Ashes to Ashes


The tree had grown from a sapling in the savannah of Northern Ghana, surrounded by small shrubs and, at a distance, by other trees. Throughout its lifetime, it had absorbed water from the ground, water which had fallen each rainy season and dissolved metal salts as it soaked through the soil. By the miracle of photosynthesis, the tree had also gathered carbon dioxide from the air and combined it with the moisture from the ground and the metal salts to make wood, bark, leaves - more and more tree-stuff as it grew larger and reached for the sky against the competition from all the other plantlife around it.
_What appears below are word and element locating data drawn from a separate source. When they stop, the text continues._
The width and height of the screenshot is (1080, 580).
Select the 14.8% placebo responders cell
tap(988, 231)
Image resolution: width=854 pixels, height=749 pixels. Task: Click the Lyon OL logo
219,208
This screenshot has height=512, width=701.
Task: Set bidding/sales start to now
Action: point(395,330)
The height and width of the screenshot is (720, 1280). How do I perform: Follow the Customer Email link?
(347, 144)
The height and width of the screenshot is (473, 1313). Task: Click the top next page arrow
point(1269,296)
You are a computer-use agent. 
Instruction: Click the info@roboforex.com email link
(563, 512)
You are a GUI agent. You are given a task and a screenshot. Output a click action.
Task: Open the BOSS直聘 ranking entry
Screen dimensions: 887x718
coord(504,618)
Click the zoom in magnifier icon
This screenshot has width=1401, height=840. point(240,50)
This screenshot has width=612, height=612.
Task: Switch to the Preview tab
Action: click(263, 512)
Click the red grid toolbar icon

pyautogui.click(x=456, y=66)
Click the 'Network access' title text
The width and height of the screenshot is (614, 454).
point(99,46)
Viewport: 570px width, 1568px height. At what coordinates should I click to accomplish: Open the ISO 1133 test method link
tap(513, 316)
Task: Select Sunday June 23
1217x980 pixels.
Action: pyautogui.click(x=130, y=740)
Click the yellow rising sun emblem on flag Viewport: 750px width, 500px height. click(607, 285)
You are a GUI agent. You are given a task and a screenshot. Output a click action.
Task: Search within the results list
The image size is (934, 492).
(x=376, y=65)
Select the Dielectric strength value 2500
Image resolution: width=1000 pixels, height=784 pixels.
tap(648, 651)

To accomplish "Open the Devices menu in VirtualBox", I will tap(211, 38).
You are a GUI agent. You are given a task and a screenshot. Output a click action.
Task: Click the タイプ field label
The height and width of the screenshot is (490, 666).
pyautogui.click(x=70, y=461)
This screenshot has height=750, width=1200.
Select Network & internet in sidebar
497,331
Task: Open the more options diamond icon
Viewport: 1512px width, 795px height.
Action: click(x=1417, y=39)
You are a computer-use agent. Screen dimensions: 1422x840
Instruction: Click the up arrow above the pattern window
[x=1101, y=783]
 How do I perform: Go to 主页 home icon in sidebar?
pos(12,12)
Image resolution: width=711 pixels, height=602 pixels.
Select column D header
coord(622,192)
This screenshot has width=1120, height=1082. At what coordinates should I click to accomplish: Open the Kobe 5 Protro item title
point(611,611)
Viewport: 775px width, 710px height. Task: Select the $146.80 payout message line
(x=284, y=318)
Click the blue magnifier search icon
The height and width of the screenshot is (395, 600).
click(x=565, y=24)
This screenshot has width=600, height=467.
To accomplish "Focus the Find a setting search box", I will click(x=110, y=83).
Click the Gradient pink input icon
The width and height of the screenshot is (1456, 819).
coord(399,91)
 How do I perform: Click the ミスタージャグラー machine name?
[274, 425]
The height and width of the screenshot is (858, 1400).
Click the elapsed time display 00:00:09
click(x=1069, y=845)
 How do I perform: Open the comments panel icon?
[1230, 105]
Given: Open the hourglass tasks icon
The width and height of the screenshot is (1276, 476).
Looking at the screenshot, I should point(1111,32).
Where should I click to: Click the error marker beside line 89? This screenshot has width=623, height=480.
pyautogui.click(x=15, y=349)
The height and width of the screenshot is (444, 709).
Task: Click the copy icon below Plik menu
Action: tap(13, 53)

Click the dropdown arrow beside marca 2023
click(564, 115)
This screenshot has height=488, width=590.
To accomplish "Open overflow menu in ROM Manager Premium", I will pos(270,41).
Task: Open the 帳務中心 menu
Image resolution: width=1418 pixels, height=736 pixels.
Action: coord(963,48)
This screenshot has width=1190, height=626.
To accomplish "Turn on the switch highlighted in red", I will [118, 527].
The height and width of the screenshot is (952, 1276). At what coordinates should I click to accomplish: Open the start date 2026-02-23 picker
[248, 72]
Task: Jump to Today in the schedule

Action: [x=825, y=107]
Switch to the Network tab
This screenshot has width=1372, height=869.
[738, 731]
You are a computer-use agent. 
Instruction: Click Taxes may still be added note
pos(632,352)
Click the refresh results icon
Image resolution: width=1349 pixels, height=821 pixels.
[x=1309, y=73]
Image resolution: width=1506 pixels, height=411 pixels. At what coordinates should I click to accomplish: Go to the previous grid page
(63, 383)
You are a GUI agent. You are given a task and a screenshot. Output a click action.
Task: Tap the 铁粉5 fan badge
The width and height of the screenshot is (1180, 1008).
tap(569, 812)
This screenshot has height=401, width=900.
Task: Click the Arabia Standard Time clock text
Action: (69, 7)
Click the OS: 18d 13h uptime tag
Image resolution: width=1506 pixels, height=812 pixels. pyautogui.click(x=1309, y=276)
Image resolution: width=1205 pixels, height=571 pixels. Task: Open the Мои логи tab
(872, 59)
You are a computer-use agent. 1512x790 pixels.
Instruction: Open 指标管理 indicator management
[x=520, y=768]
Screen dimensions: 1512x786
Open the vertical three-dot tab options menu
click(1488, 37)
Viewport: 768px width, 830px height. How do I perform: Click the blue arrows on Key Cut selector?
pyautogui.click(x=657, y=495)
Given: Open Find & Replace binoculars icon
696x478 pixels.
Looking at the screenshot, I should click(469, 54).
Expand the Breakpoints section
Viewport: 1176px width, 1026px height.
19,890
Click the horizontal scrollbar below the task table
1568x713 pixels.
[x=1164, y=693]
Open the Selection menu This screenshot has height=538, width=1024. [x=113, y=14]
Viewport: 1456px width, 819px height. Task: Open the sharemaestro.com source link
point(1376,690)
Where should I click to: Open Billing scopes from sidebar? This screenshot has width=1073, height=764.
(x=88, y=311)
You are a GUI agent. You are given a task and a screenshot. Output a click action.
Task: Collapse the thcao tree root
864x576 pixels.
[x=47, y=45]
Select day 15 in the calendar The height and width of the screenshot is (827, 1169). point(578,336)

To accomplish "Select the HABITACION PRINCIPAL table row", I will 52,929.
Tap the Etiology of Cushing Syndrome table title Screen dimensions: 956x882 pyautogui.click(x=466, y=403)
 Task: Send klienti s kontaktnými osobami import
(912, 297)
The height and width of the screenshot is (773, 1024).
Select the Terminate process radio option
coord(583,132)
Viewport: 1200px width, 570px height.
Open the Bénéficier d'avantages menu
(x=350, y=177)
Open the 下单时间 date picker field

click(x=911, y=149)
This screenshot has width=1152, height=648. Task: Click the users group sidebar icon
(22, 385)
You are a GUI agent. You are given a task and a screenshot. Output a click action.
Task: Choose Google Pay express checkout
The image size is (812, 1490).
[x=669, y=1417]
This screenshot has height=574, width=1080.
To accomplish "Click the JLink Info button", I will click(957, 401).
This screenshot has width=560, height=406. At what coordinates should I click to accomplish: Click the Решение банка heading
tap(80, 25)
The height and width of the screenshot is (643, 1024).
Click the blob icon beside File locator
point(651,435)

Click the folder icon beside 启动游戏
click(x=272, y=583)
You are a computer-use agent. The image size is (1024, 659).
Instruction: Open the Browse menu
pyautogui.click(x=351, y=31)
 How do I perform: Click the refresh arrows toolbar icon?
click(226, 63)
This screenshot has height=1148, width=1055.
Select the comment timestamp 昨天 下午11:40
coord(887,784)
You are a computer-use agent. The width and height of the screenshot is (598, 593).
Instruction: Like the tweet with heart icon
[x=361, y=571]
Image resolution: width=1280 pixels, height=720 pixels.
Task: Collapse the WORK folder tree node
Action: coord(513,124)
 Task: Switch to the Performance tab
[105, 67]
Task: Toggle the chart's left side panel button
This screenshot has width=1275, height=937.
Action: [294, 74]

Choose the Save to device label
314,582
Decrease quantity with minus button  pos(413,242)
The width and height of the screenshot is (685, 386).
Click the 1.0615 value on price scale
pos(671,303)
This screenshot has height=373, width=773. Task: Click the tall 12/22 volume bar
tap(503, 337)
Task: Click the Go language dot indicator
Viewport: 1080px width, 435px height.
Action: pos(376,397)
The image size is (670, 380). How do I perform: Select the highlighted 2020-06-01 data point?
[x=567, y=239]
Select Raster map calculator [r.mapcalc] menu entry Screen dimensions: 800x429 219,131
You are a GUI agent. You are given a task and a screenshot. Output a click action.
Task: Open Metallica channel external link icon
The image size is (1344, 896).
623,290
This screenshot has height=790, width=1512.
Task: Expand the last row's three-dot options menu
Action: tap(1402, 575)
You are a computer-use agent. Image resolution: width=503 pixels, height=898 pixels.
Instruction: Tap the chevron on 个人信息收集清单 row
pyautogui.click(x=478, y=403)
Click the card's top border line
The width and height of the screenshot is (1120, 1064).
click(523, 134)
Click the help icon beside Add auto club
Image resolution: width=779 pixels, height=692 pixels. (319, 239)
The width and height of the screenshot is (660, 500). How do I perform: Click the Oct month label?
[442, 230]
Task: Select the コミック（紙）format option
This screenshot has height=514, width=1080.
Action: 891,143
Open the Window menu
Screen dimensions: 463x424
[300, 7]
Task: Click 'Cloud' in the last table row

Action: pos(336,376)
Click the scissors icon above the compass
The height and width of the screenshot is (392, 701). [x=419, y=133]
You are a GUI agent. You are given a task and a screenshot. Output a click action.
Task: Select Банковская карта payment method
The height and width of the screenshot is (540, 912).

As I looked at it, most of the tree had gone, changed entirely and gone. It had caught fire, maybe from a lightning strike, possibly set on fire by poachers making camp. It had then smouldered away, the carbon in its various tree-stuffs changing back to carbon dioxide and escaping into the air. The metals which had formed a small part of the stuff of the tree, now lay on the ground as white oxides, showing the shape of the trunk and large branches rather like a huge photograph invented by nature.

When the rains came, the ash would be washed down into the earth, to be absorbed by other plantlife. The carbon dioxide in the air would be re-organised by other plants into new shapes and structures. Such is the nature of life on earth, and as I looked at the ash on the ground, I pondered on our part in it.